▶ REQUIRED ACTION
Write down exactly the lines from the one below that has "You are a computer-use" to the end of the data, both ends included; the pictures should not appear in your copy.

(Screenshot grounding data)
===============

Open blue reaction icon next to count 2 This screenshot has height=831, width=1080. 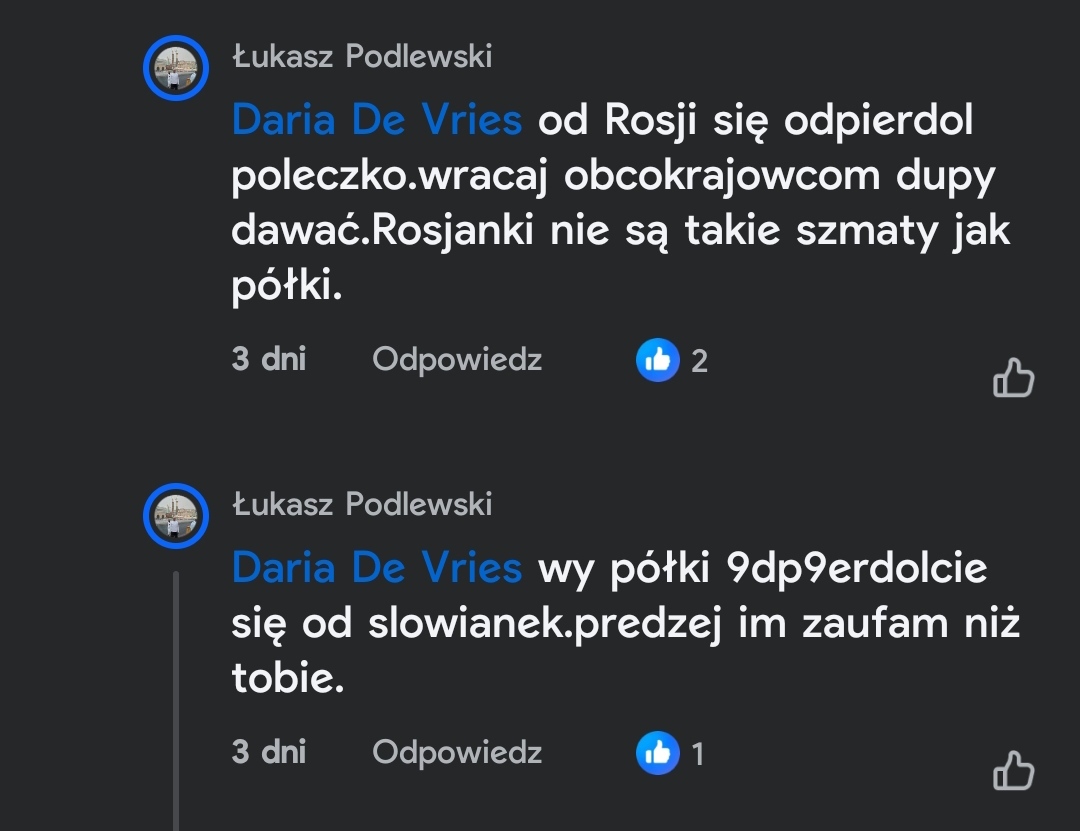[x=657, y=360]
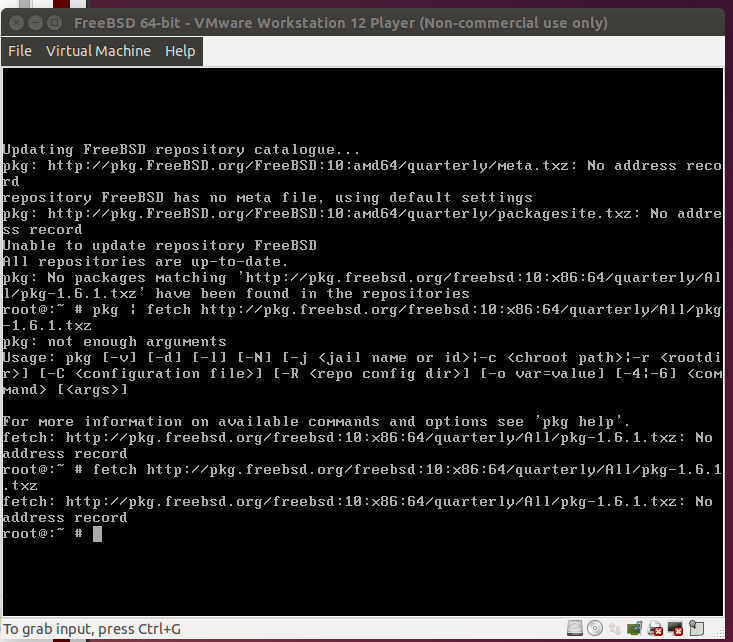The image size is (733, 642).
Task: Click the hard disk status icon
Action: click(x=575, y=628)
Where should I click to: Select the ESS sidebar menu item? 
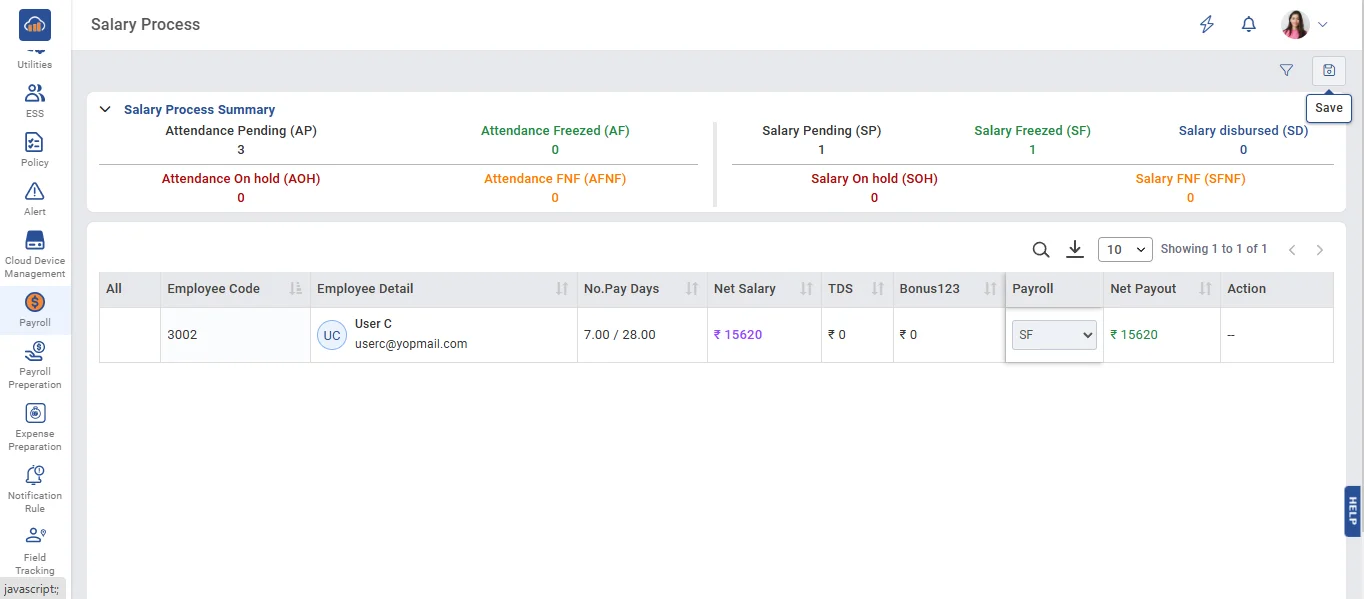click(35, 100)
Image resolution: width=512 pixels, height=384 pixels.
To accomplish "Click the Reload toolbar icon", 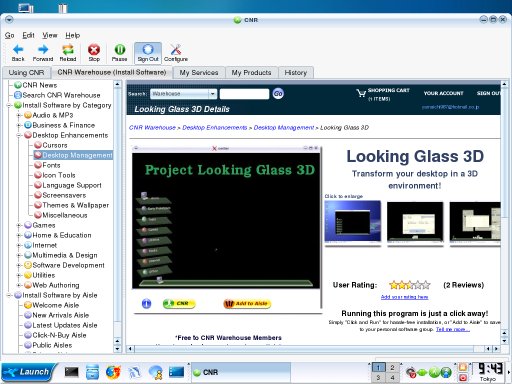I will click(x=68, y=50).
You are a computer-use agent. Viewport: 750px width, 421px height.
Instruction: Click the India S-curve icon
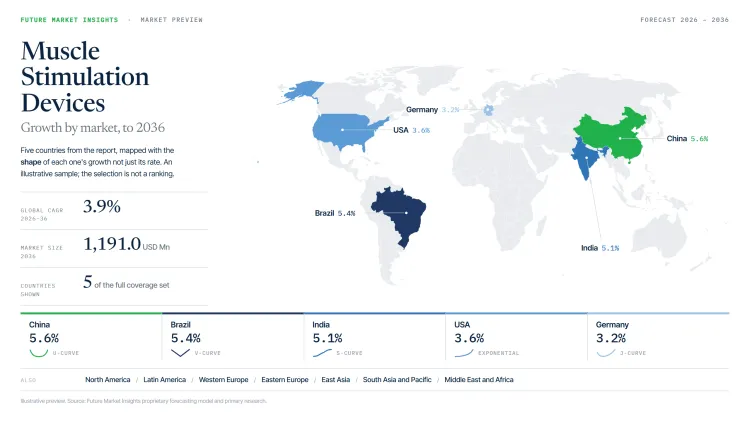pos(322,353)
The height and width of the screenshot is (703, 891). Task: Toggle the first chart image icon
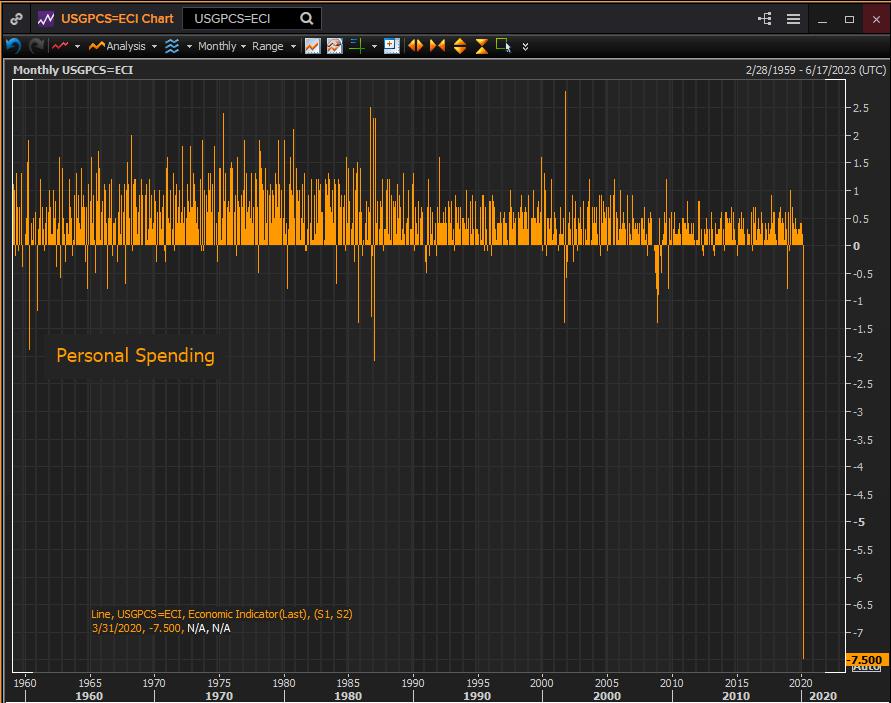pos(313,46)
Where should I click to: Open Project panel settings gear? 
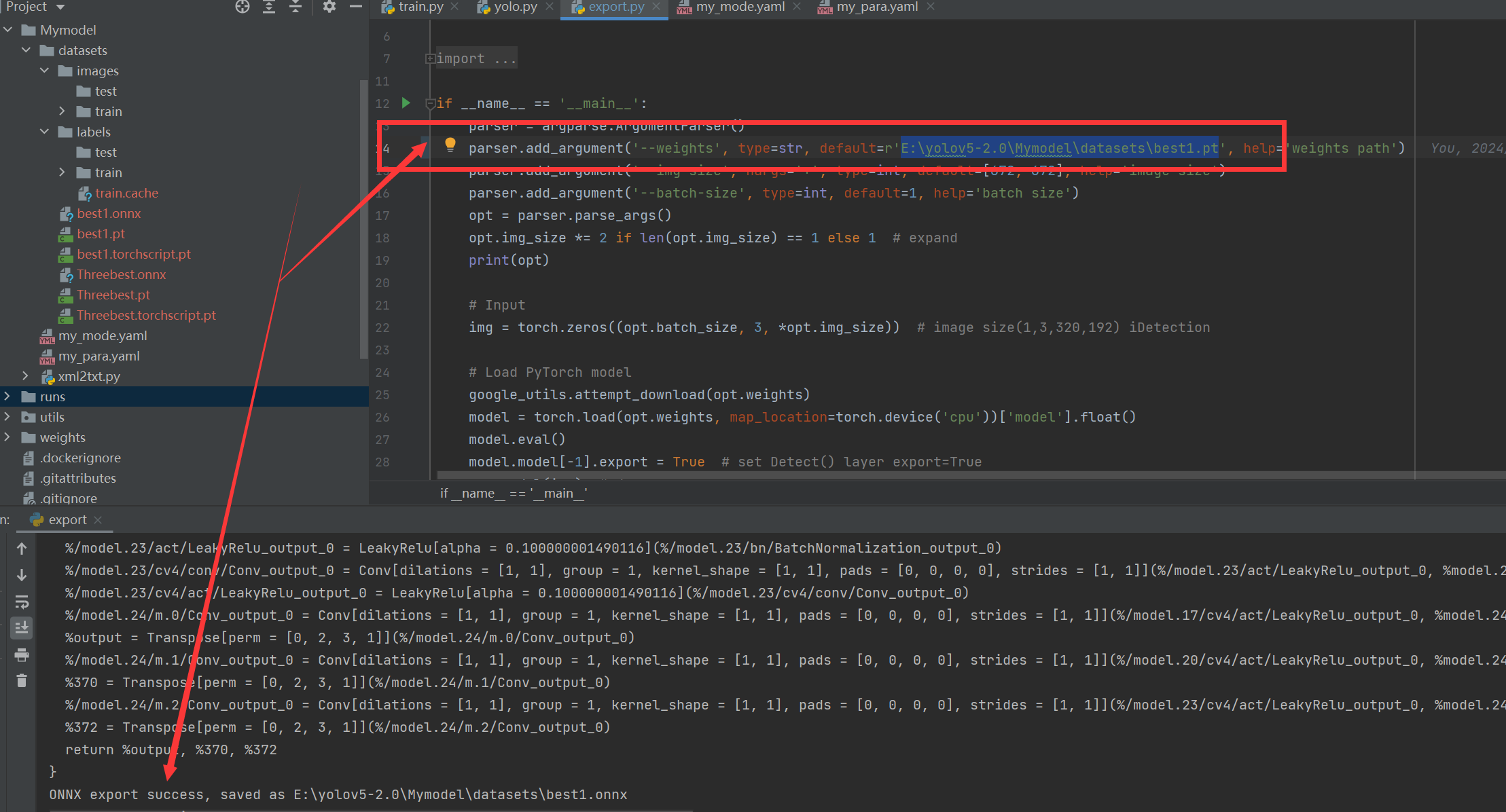point(329,7)
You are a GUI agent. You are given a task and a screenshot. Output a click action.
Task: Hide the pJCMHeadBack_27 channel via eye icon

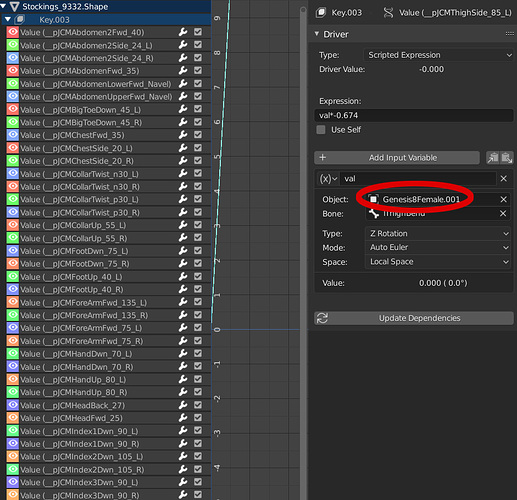pos(13,405)
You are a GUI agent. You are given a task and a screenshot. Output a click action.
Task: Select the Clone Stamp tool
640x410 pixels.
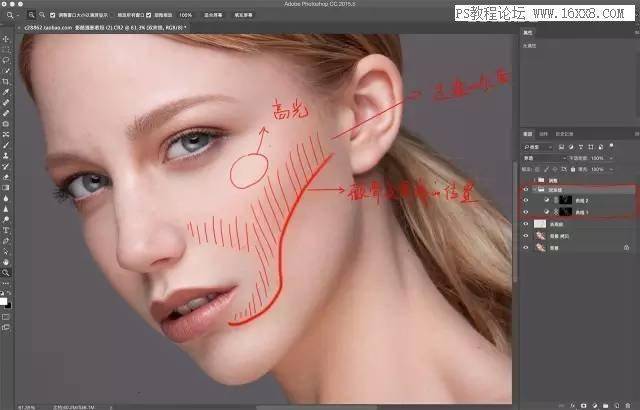[6, 156]
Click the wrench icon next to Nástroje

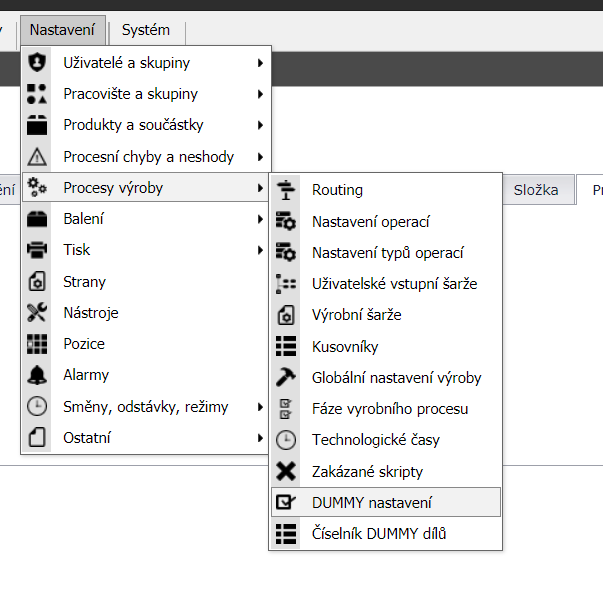pos(37,313)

===============

▶ SOLUTION FOR THIS TASK
You are a computer-use agent. Viewport: 750px width, 421px height.
Instruction: Click the India S-curve icon
pos(322,353)
The height and width of the screenshot is (703, 891). Task: Toggle the first chart image icon
pos(313,46)
Where should I click to: Open Project panel settings gear? 
point(329,7)
You are a GUI agent. You are given a task and a screenshot. Output a click action.
Task: Hide the pJCMHeadBack_27 channel via eye icon

pos(13,405)
You are a GUI agent. You are given a task and a screenshot. Output a click action.
Task: Select the Clone Stamp tool
640x410 pixels.
[6, 156]
Click the wrench icon next to Nástroje

pos(37,313)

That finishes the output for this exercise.